После выборов 18 сентября наступил сезон политической апатии. Тишина нарушалась лишь отдельными скандалами в сфере культурно-исторической политики, вроде войны выставок и памятников.
Но сейчас видно, как информационная повестка снова перегревается — на этот раз за счет антикоррупционной кампании. Борьба с коррупцией пошла в стране такая, что может, кажется, опрокинуть пресловутую стабильность. И не потому, что «зайдет слишком далеко» в смысле персоналий — почти нет сомнений в том, что самым высокопоставленным чиновником, которого подозревают в коррупции, в итоге останется Алексей Улюкаев. Но потому, что антикоррупционная активность приобрела свою собственную логику и инерцию.
Реализуемая вроде бы точечно и в конкретно клановых интересах, она в какой-то момент становится самодостаточным способом обмена «сигналами» внутри системы. Все большее число самых разных генералов — как в мундирах, так и в гражданском, — становятся жертвами этой игры.

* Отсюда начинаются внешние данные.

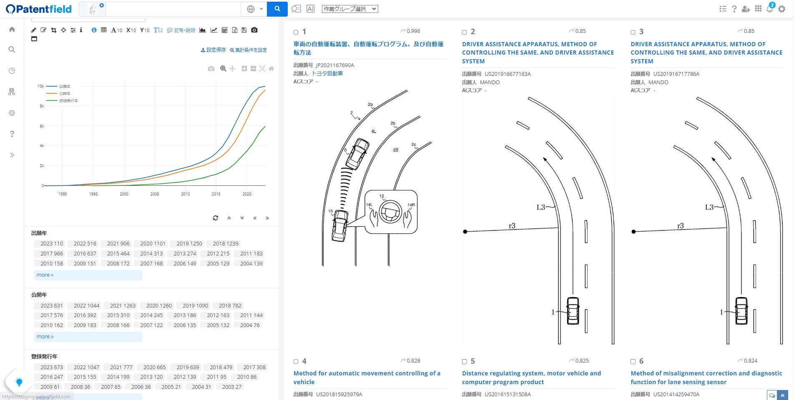Open the home item in left sidebar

Для сторонников т.н. крепкой руки все происходящее, как обычно, свидетельствует о том, что «за коррупционеров наконец взялись всерьез», несмотря на очевидную непоследовательность и неполноту кампании.

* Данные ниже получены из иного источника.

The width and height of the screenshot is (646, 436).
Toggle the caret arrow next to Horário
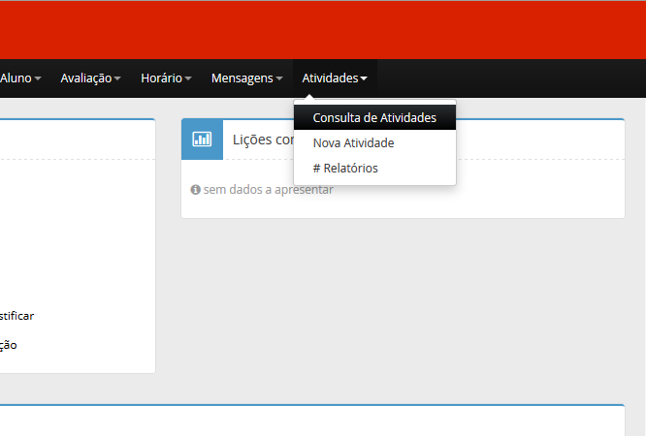click(188, 78)
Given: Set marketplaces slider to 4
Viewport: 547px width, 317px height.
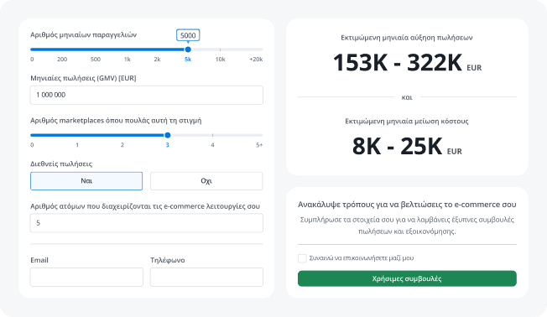Looking at the screenshot, I should [212, 135].
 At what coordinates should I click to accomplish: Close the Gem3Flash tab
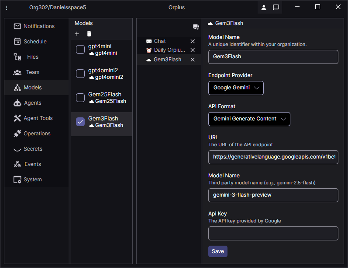point(193,60)
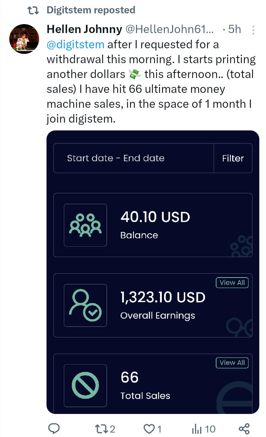Repost this tweet using the retweet icon

click(100, 429)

Для скептиков рост антикоррупционной повестки посреди аполитичного вроде бы поствыборного периода манифестирует новый кризис управляемости.

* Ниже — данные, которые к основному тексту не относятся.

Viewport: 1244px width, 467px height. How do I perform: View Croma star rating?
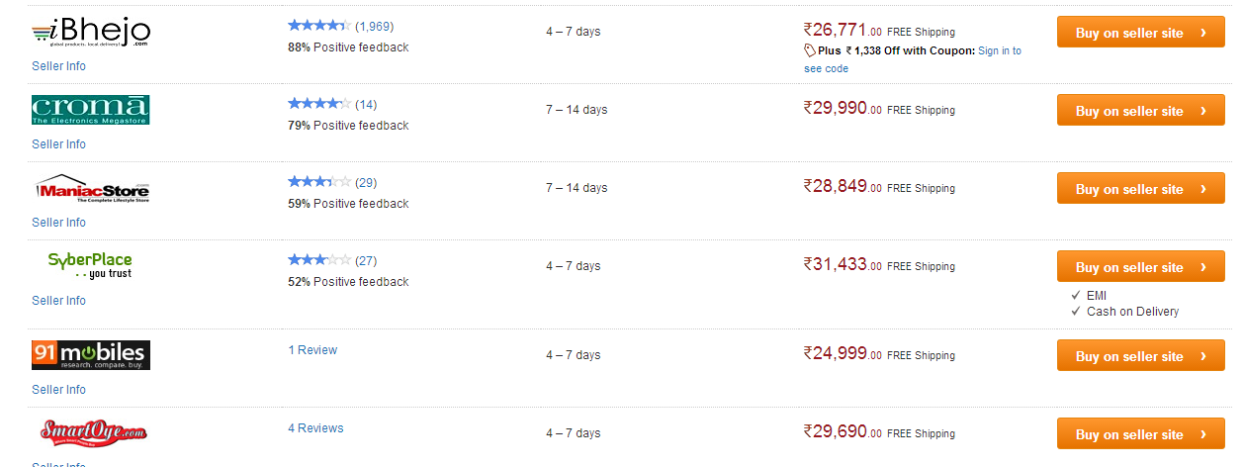pos(318,104)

Не существует ответов на два принципиально важных для выживания политической системы вопроса. Во-первых, в чьих интересах реализуется антикоррупционная политика? И, во-вторых, как выбираются чиновники, имеющие к ней иммунитет? Поскольку этих ответов нет, госаппарат парализован — и каждая его часть готовится к войне всех против всех. Хорошим примером такого разгрома может служить обстановка в Минэкономразвития утром после задержания Улюкаева.
Еще один пример — юридические претензии к главе «Почты России» Дмитрию Страшнову: Генеральная прокуратура потребовала возбудить против него уголовное дело по обвинению в присвоении 95 млн рублей. Страшнов утверждает, что соответствующий денежный бонус был начислен ему в 2015 году государством — то есть его руководством в министерстве, а потому совершенно легален. С аппаратной точки зрения претензии к Страшнову могут стать основанием для давления на министра связи Никифорова, которого условно тоже можно причислить к «либералам».
Но еще важнее, что размываются сами критерии, при помощи которых мы отделяем коррупцию и легальные денежные транзакции. Отношения между чиновниками и госкомпаниями происходят в серой зоне, которую можно интерпретировать как угодно. Комично, что в отношении миллиардов, изъятых у полковника Захарченко, следствием не установлен факт их происхождения, а следовательно, деньги пока являются собственностью полковника. В то время как официальный бонус топ-менеджера может расследоваться как преступление. Что считать коррупцией в каждом конкретном случае, определяется, таким образом, точкой зрения надзирающего органа, причем некоторые персоналии и структуры оказываются заведомо выведенными из-под такого надзора.
Нужно оговориться. Мы не утверждаем, что в России не существует коррупции или что коррупционные расследования всегда представляют собой чей-то заказ. Однако политические институты в современной России не в состоянии провести прозрачной борьбы с коррупцией по общим для всех правилам и стандартам, не разрушив самих себя. Значит, перед нами нечто иное.